**Exercise instructions**: Can you print the data exactly and leave out each image?

**Dataset records**:
BEGIN

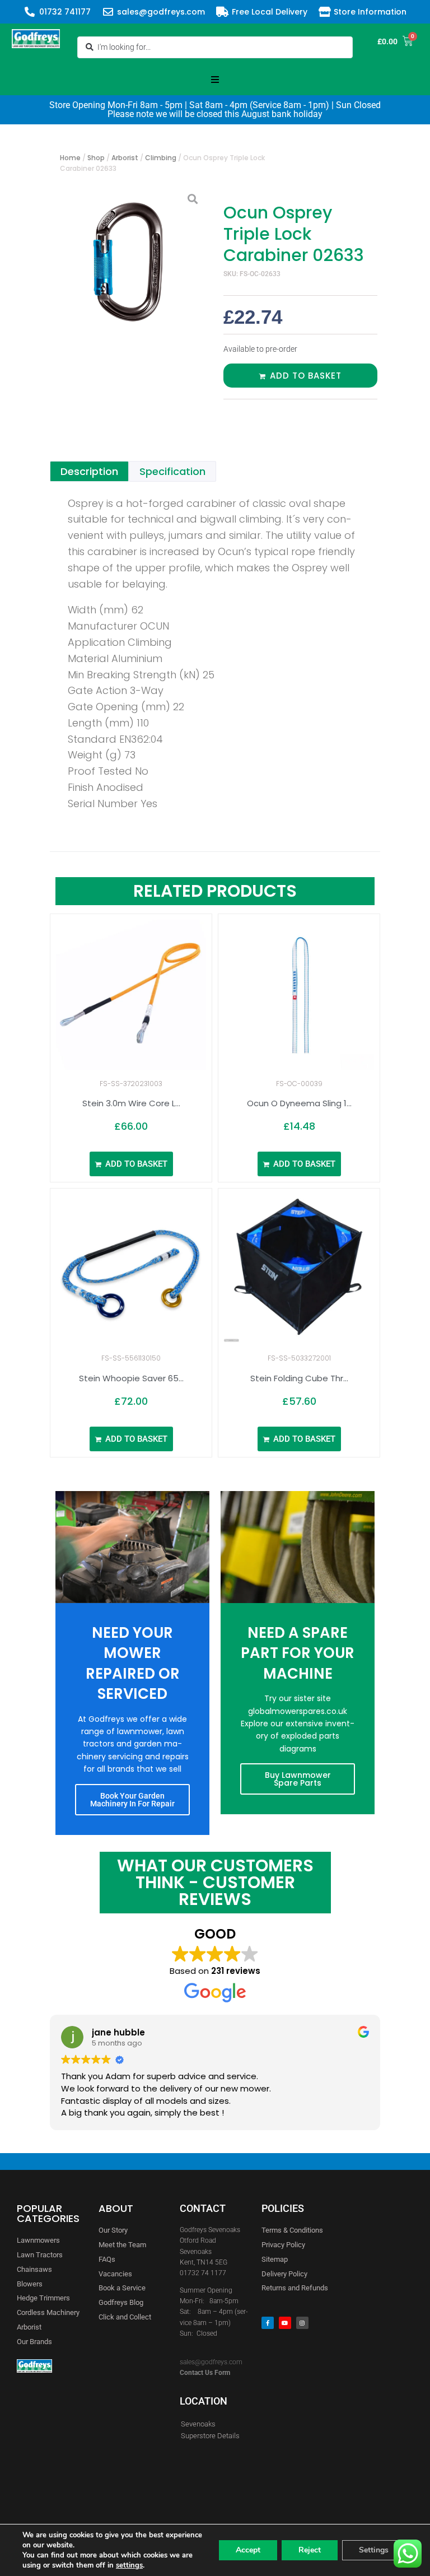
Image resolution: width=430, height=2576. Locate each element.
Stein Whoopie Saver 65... (131, 1378)
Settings (374, 2550)
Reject (309, 2550)
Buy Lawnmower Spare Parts (298, 1778)
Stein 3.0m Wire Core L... (131, 1103)
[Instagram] (302, 2323)
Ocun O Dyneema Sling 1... (299, 1103)
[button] (215, 79)
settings (129, 2565)
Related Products (215, 891)
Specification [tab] (172, 471)
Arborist (124, 157)
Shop (96, 157)
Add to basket (306, 375)
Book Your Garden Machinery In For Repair (132, 1799)
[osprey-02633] (130, 262)
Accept (248, 2550)
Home (70, 157)
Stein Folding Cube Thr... (299, 1378)
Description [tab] (89, 471)
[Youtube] (285, 2323)
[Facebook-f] (267, 2323)
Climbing (160, 157)
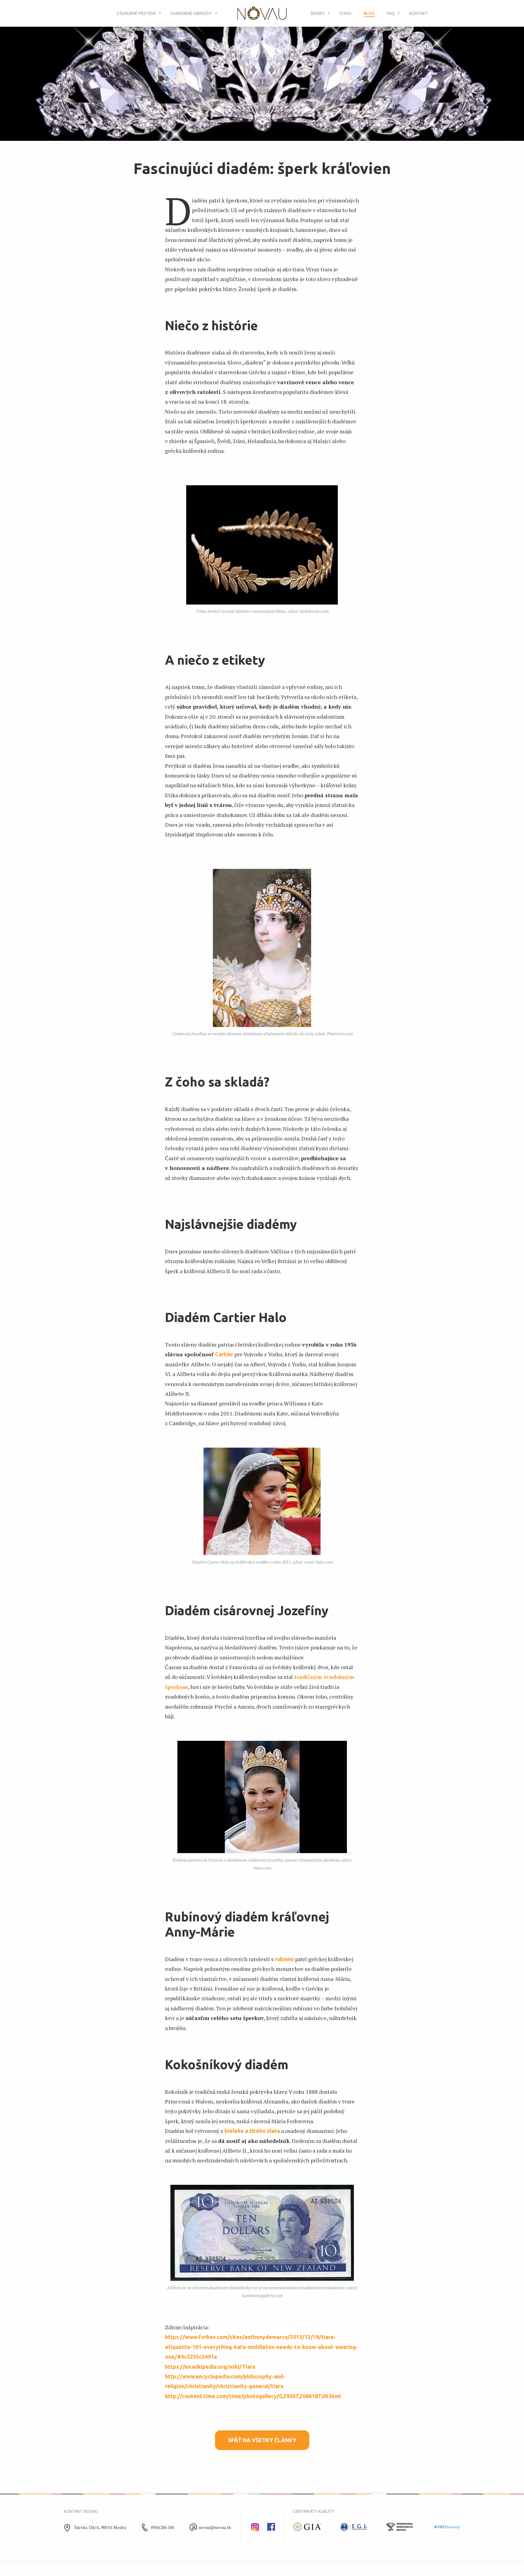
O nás (345, 13)
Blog (369, 13)
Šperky (318, 13)
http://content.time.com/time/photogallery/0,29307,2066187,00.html (253, 2396)
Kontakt (418, 13)
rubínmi (284, 1959)
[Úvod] (262, 14)
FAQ (391, 13)
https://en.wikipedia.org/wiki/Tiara (210, 2367)
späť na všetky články (262, 2440)
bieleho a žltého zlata (252, 2131)
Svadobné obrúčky (191, 13)
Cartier (224, 1354)
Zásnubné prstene (136, 13)
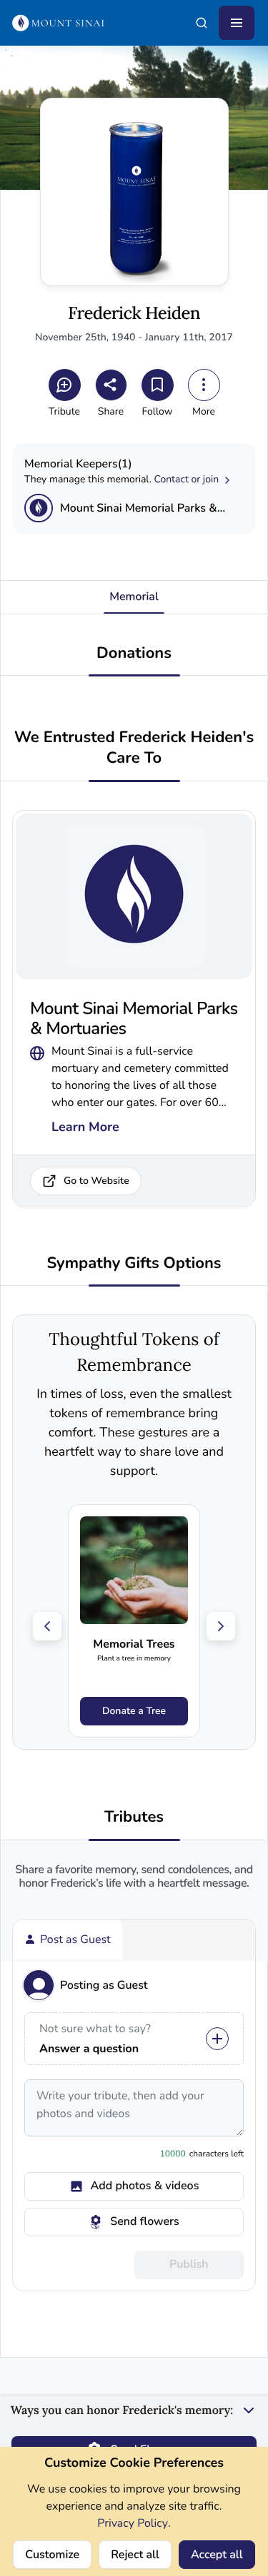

END

**Answer to the problem**:
Image resolution: width=430, height=2576. Locate each element.
Stein Whoopie Saver 65... (131, 1378)
Settings (374, 2550)
Reject (309, 2550)
Buy Lawnmower Spare Parts (298, 1778)
Stein 3.0m Wire Core L... (131, 1103)
[Instagram] (302, 2323)
Ocun O Dyneema Sling 1... (299, 1103)
[button] (215, 79)
settings (129, 2565)
Related Products (215, 891)
Specification [tab] (172, 471)
Arborist (124, 157)
Shop (96, 157)
Add to basket (306, 375)
Book Your Garden Machinery In For Repair (132, 1799)
[osprey-02633] (130, 262)
Accept (248, 2550)
Home (70, 157)
Stein Folding Cube Thr... (299, 1378)
Description [tab] (89, 471)
[Youtube] (285, 2323)
[Facebook-f] (267, 2323)
Climbing (160, 157)
O nás (345, 13)
Blog (369, 13)
Šperky (318, 13)
http://content.time.com/time/photogallery/0,29307,2066187,00.html (253, 2396)
Kontakt (418, 13)
rubínmi (284, 1959)
[Úvod] (262, 14)
FAQ (391, 13)
https://en.wikipedia.org/wiki/Tiara (210, 2367)
späť na všetky články (262, 2440)
bieleho a žltého zlata (252, 2131)
Svadobné obrúčky (191, 13)
Cartier (224, 1354)
Zásnubné prstene (136, 13)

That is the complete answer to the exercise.